The indefinite strike in Phulbari of Dinajpur seeking ouster of the Asia Energy continued for the third consecutive day yesterday while the government has yet to take measures to meet the six-point demand of the locals.
The demonstrators refused to sit with the local administration yesterday. Instead, they opted to wait for the government to send a high-powered body to resolve the issue.
Meanwhile, Rajshahi City Corporation Mayor Mizanur Rahman Minu and Deputy Minister for Food and Disaster Management Asadul Habib Dulu arrived in Dinajpur last night to find a way of reconciliation with the demonstrators.
However, the demonstrators have yet to respond to the their call for reconciliation as they are trying to figure out whether the mayor and the deputy minister are there as emissaries of the government.
Minu and Dulu had a meeting with the local administration last night after which Minu told journalists that they will meet the leaders of the movement today at Amtoli. The leaders of the movement however said the meeting was not finalised. They said they will have an internal meeting of their own this morning where they will decide whether they will meet the mayor and the deputy minister.
Thousands of women and children yesterday joined the demonstrations for punishment to the persons responsible for the August 26 incident. Bangladesh Rifles and police that day opened fire on the locals agitating against open-pit coalmining in Phulbari leaving at least five dead and scores injured.
Meanwhile, in the name of flushing out ‘collaborators’ of the British company, some locals yesterday looted houses in Phulbari town and adjoining villages.

****

Copy out the full news report on the Phulbari strike word for word.

****

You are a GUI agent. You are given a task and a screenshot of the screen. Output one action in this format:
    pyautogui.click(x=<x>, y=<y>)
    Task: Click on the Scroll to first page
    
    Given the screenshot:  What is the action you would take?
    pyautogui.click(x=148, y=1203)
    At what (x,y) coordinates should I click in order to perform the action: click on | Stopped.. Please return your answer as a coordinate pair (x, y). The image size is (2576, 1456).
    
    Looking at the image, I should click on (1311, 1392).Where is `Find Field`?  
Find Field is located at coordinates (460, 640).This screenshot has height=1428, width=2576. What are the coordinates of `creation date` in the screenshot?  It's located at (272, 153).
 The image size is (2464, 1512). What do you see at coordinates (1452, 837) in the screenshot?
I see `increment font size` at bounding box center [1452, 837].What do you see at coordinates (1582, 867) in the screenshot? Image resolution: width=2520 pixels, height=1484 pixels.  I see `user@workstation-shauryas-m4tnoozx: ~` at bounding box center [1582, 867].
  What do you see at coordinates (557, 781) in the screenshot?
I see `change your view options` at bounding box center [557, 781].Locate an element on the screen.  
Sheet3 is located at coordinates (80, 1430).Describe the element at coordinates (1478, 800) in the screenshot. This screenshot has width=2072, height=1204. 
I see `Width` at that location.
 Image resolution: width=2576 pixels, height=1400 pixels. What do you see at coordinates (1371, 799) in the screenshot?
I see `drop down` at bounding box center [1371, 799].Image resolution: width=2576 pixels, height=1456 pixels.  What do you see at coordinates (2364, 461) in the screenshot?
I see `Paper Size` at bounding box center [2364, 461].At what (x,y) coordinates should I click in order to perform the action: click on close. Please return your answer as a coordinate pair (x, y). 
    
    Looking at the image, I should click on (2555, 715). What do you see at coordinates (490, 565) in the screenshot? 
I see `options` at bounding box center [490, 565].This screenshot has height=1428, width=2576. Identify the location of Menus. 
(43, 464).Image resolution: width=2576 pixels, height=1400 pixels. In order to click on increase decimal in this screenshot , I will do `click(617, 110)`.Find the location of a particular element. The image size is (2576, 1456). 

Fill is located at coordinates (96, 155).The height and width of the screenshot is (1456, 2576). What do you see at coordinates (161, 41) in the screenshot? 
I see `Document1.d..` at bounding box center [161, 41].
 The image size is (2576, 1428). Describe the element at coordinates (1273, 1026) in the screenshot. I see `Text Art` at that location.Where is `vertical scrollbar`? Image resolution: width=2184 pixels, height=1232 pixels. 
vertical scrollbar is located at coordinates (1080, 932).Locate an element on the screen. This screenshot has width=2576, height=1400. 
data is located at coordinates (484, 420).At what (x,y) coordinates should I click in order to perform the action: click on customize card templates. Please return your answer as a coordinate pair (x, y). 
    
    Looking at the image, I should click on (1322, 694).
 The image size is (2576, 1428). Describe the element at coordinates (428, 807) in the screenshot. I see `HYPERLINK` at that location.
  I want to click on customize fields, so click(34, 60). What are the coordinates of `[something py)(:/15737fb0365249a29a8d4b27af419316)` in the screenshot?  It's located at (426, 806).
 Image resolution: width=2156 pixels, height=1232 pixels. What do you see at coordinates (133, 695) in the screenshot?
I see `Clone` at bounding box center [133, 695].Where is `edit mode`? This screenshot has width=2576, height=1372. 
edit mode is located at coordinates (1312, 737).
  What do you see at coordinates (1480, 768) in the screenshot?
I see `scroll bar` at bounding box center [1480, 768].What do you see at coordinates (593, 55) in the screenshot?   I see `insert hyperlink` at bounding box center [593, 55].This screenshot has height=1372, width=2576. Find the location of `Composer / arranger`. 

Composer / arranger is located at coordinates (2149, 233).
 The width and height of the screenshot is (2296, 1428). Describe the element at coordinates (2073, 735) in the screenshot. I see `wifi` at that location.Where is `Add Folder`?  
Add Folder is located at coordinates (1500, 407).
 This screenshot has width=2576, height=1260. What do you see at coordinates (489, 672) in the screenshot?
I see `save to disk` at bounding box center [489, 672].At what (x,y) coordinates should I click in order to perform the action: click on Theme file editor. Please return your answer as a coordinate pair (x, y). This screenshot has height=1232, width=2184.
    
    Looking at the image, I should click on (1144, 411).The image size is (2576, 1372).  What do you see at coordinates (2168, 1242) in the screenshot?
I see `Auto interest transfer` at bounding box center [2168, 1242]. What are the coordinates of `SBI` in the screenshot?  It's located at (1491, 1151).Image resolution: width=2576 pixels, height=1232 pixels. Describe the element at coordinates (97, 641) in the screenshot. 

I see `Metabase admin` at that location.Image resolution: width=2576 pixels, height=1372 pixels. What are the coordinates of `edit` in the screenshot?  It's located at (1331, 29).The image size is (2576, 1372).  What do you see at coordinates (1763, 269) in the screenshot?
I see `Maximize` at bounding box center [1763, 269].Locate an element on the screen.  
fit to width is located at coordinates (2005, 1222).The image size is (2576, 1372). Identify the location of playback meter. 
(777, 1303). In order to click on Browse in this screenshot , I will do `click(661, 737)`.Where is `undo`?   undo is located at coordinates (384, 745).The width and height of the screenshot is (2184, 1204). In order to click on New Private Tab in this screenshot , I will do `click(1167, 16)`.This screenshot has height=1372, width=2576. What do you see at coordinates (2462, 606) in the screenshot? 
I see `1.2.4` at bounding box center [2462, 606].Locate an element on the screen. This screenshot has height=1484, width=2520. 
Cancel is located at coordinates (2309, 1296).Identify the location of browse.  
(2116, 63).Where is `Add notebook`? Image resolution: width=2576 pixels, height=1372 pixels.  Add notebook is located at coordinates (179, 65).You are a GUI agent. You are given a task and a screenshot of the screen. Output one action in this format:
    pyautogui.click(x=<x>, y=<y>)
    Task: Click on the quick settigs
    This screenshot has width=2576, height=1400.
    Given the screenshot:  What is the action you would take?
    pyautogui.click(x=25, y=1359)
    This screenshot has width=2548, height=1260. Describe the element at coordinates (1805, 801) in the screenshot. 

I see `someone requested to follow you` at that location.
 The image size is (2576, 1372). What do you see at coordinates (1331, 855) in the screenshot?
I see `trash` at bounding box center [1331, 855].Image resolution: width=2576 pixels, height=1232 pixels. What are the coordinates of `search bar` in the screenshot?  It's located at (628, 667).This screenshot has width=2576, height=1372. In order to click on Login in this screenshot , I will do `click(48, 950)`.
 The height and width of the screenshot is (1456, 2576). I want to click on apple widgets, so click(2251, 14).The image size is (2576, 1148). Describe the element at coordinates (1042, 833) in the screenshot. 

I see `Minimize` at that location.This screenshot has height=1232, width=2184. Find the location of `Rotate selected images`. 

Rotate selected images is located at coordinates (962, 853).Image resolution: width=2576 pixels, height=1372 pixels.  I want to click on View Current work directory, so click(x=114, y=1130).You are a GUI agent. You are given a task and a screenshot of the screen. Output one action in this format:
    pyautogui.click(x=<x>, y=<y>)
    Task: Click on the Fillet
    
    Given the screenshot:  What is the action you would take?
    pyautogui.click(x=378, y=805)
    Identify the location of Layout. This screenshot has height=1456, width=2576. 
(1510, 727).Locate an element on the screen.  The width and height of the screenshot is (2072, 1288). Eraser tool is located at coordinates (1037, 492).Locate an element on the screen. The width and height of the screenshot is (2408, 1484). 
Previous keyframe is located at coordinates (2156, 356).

****

### Reply to the exercise
The indefinite strike in Phulbari of Dinajpur seeking ouster of the Asia Energy continued for the third consecutive day yesterday while the government has yet to take measures to meet the six-point demand of the locals.
The demonstrators refused to sit with the local administration yesterday. Instead, they opted to wait for the government to send a high-powered body to resolve the issue.
Meanwhile, Rajshahi City Corporation Mayor Mizanur Rahman Minu and Deputy Minister for Food and Disaster Management Asadul Habib Dulu arrived in Dinajpur last night to find a way of reconciliation with the demonstrators.
However, the demonstrators have yet to respond to the their call for reconciliation as they are trying to figure out whether the mayor and the deputy minister are there as emissaries of the government.
Minu and Dulu had a meeting with the local administration last night after which Minu told journalists that they will meet the leaders of the movement today at Amtoli. The leaders of the movement however said the meeting was not finalised. They said they will have an internal meeting of their own this morning where they will decide whether they will meet the mayor and the deputy minister.
Thousands of women and children yesterday joined the demonstrations for punishment to the persons responsible for the August 26 incident. Bangladesh Rifles and police that day opened fire on the locals agitating against open-pit coalmining in Phulbari leaving at least five dead and scores injured.
Meanwhile, in the name of flushing out ‘collaborators’ of the British company, some locals yesterday looted houses in Phulbari town and adjoining villages.